Nichtsdestotrotz ist Ruanda jedoch neben den genannten Erfolgen auch mit einer Vielzahl von Problemen im gesundheitlichen Sektor konfrontiert. Besonders auffällig ist der noch immer sehr hohe Anteil (37 %) an unter- und mangelernährten Menschen, besonders bei den Kindern. Außerdem ist die Kindersterblichkeit (Tod vor dem 5. Geburtstag) mit 38 Sterbefällen pro 10000 Geburten zehn Mal höher als in Deutschland. Diese Probleme stehen in direktem Zusammenhang mit der mangelnden Versorgung der Bevölkerung mit sauberem Trinkwasser als auch mit einer zunehmenden Knappheit landwirtschaftlicher Flächen, die zu einem Mangel an Nahrungsmitteln im Land beiträgt. Der Bevölkerungszuwachs selbst, scheint in Ruanda jedoch vor allem durch die Tatsache begründet zu sein, dass Verhütung noch bis vor kurzem ein Tabu-Thema war. Der Anstieg der Bevölkerungszahl und ein aktueller Durchschnitt von knapp 4 Kindern pro Frau, lässt die ruandische Regierung inzwischen über eine Drei-Kinder-Politik nachdenken. Während im Jahr 1990 nur 10% der Frauen Verhütungsmittel nutzten, waren es im Jahr 2015 schon 53%. Diese Entwicklung führt dazu, dass zumindest in den Städten die durchschnittliche Kinderzahl auf ca. 3-4 Kinder pro Frau gesunken ist.
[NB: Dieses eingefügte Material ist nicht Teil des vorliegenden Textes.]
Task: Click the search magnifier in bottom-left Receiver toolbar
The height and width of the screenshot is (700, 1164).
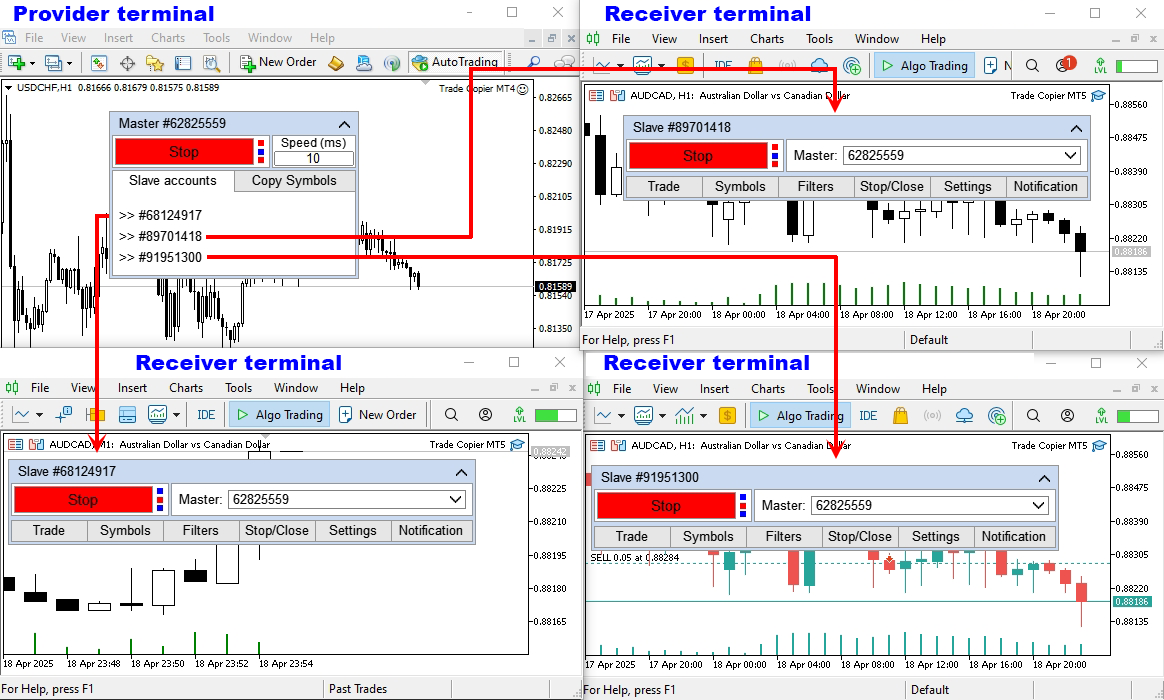Action: click(451, 414)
Eine weitere erwähnenswerte Problematik in Bezug auf das Gesundheitssystem bezieht sich auf dessen Finanzierung. Das ruandische Gesundheitssystem finanziert sich nur zu einem Anteil von 20-40% selbst, wobei die übrige Summe von westlichen Ländern gedeckt wird. Die Gesundheitsversorgung ist somit bisher größtenteils von der Finanzierung ausländischer Sponsoren abhängig.
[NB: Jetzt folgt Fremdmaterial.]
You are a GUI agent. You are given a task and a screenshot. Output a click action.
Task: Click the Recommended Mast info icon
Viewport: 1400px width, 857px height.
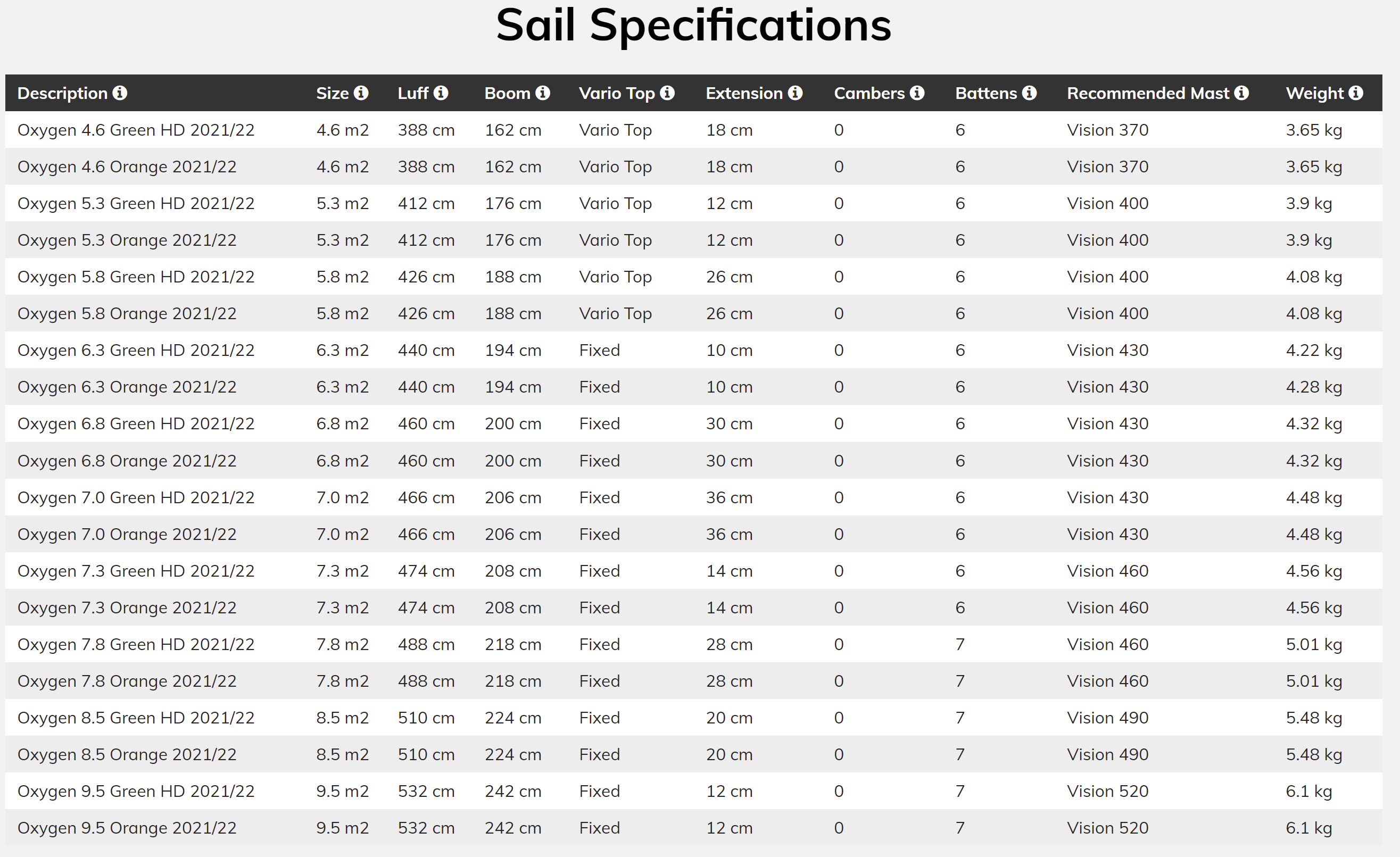click(x=1241, y=93)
Im Allgemeinen führten die durchaus positiven Entwicklungen des gesundheitlichen Sektors dazu, dass Ruander derzeit, zum Zeitpunkt der Geburt, eine durchschnittliche Lebenserwartung von 67 Jahren haben. Die Lebenserwartung der Frauen liegt dabei mit 68 Jahren etwas über dem Durchschnitt und die der Männer mit 65 Jahren etwas darunter (2017).

Eine Entwicklung die jedoch, trotz der angesprochenen Verbesserung im gesundheitlichen Bereich, bisher unverändert bleibt, ist die Tatsache, dass Menschen mit Behinderungen noch immer wenig Beachtung und Unterstützung durch den ruandischen Staat erfahren.